Home » Latest World News » Gender Equality: The Key to Peace, Prosperity, and Sustainability

The opening session of the Fourth World Conference on Women in Beijing, China, 4 September 1995. UN Photo/Milton Grant. The UN marks 30 years since its members adopted the Beijing Declaration and Platform for Action.

By S. Mona Sinha
NEW YORK, Sep 18 2025 – On Monday, three decades on from the historic Fourth World Conference on Women, the General Assembly meets to discuss recommitting to, resourcing, and accelerating the implementation of the 1995 Beijing Platform for Action – an historic agreement which mapped the path to achieving gender equality and the empowerment of all women and girls.

This is a critical moment because, despite the considerable progress that’s been made, it is a sobering fact that not a single country has yet fully delivered against those aims. And with reactionary attitudes increasingly to the fore, many of these hard-won gains are, alarmingly, under threat of reversal.

Even where the heart is willing, the slow pace or absence of change is more often than not put down to budgetary or political barriers. Gender equality is important, just not important enough. We have other problems to fix. We’ll get back to it.

But this is incredibly short-sighted.

While achieving gender equality is first and foremost a matter of human rights, it is also one of the surest ways to help address those other problems, leading to more prosperous economies, more resilient communities, and more sustainable, peaceful societies.

This is not just a matter of opinion. The evidence is clear.

Closing gender gaps in education, employment and pay would unleash an unprecedented wave of productivity. In 2015, McKinsey Global Institute (MGI) estimated that equal participation of women in the workforce could add up to $12 trillion to global GDP within 10 years.

That’s more than the economies of Japan, Germany and the UK combined and would have already been achieved if we had acted on it in 2015.

The logic is simple: excluding half of the population from opportunities to explore and achieve their full potential is an extraordinary waste. When women are able to contribute equally, innovation flourishes, productivity rises and household incomes grow. Far from being a drag on resources, equality is a growth multiplier.

Moreover, women’s earnings are more likely to be invested in children’s health, nutrition, and education, breaking intergenerational cycles of poverty. And in agriculture, where women make up nearly half the global workforce, the FAO estimates equal access to resources could boost crop yields by up to 30% and reduce the number of hungry people by more than 100 million.

Perhaps for these reasons, research has shown that the treatment of women is one of the strongest predictors of whether a country is peaceful. Where women’s rights are respected, societies are more stable, less prone to conflict, and more open to cooperation.

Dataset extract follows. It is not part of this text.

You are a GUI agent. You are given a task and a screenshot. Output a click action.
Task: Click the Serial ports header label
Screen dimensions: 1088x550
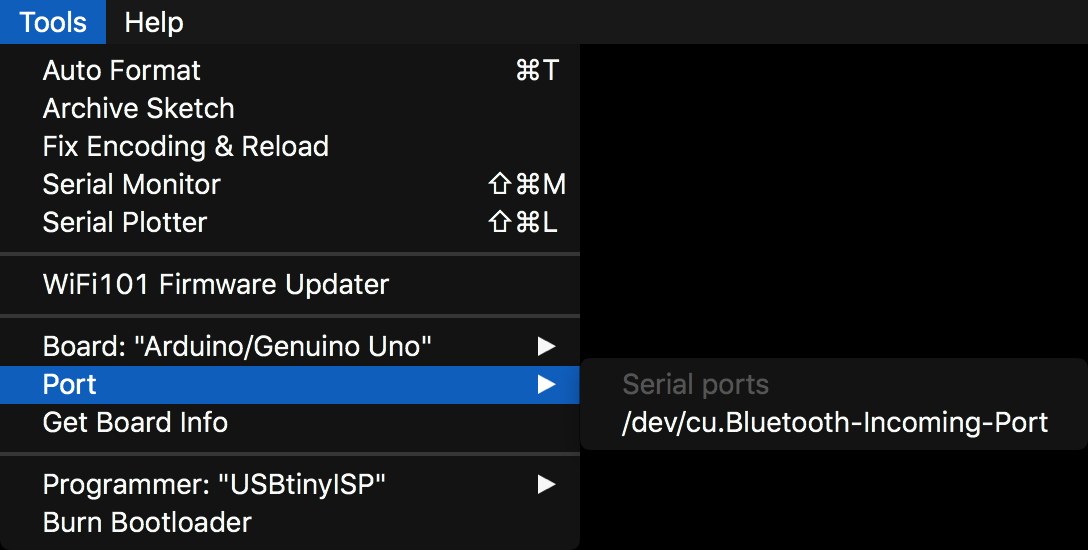(x=695, y=385)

Women’s participation in peace processes matters too. Agreements brokered with women at the table are more durable, more inclusive, and more likely to succeed. We have the proof of that as well.

And then there’s the environment. Women and girls, especially in developing countries, are disproportionately affected by climate change. But it’s also true that when included in decision-making, they bring difference-making knowledge and perspectives to the table.

Indeed, a 2019 study in Global Environmental Change showed that countries with more women in parliament adopt more ambitious climate policies and have lower carbon emissions.

Meanwhile, women-led community programmes in forestry and water management have consistently delivered stronger conservation outcomes. In other words, tackling the climate crisis is not only about technology and finance – it’s also about representation.

Taken together, it’s clear that equality drives prosperity, resilience, peace and sustainability. To deny women equal rights and opportunities is not simply unjust, it’s an act of societal self-sabotage.

At Equality Now, we lead the way in driving the legal and systemic change needed to realise this vision of a just and better world. Since our inception in 1992 we have worked with governments, legal bodies, civil society and other partners to help reform 130 discriminatory laws, improving the lives of millions of women and girls, their communities and nations, both now and for generations to come.

We were in Beijing in 1995, and we’ll be in New York this week – where to all in attendance our message is clear:

The world cannot afford to wait. Everyone needs equality now.